CEO of Ceylon Soul, experience creator and photographer
- Often found on Leyn Baan Street or in the Roti Shop on Hospital Street
Who I am today has a lot to do with the Fort. It has moulded me in every way: the languages I speak, the philosophies I have in my head, those I have met. The philosophy of the place includes oneness, unity, togetherness, sharing and caring. The Fort is rich in every way. You have safety and really good food. The meal that reminds me most of the Fort is ghee rice, breadfruit curry, fried beef and salad. My introduction to chutney came from one of my aunties who lived in Leyn Baan street. She makes phenomenal chutney from dates, mangoes and limes.
Sharing the Fort’s soul
For about ten years, I have given walking tours of the Fort.
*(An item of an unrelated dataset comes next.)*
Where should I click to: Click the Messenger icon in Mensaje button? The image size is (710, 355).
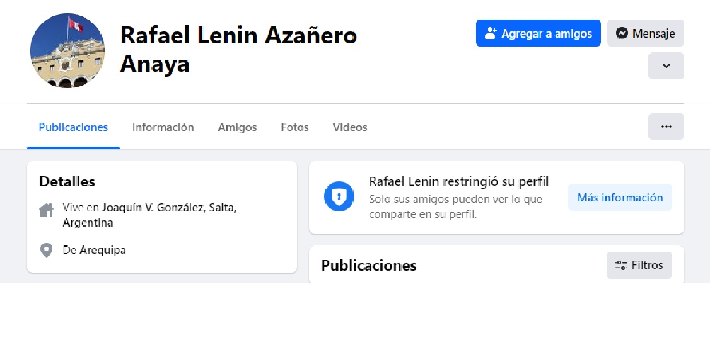(x=622, y=33)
I have met film stars, criminal lawyers, royalty, business people, broad and narrow-minded people, those of different sexualities and statuses. I don’t know all the precise details about every building but I know about the community. What we have in common is humanity and a way of life. I value this place so much and really treasure it. I could be doing other things but I stick to being here. I am living in paradise. Everything I have started in my life has taken off from here including my interest in travel and photography.
Time to talk
By mingling with other people and also living in Colombo and Singapore I have learnt a lot, but this is where I have learnt the most. Just observing how people interact is interesting. If you see someone you know, you always stop and say hi. A route which would normally take 30 seconds, takes 5 minutes in the Fort because people always stop to speak to you. That is so different to just ignoring or tooting your horn. Here nobody will just pass by without stopping.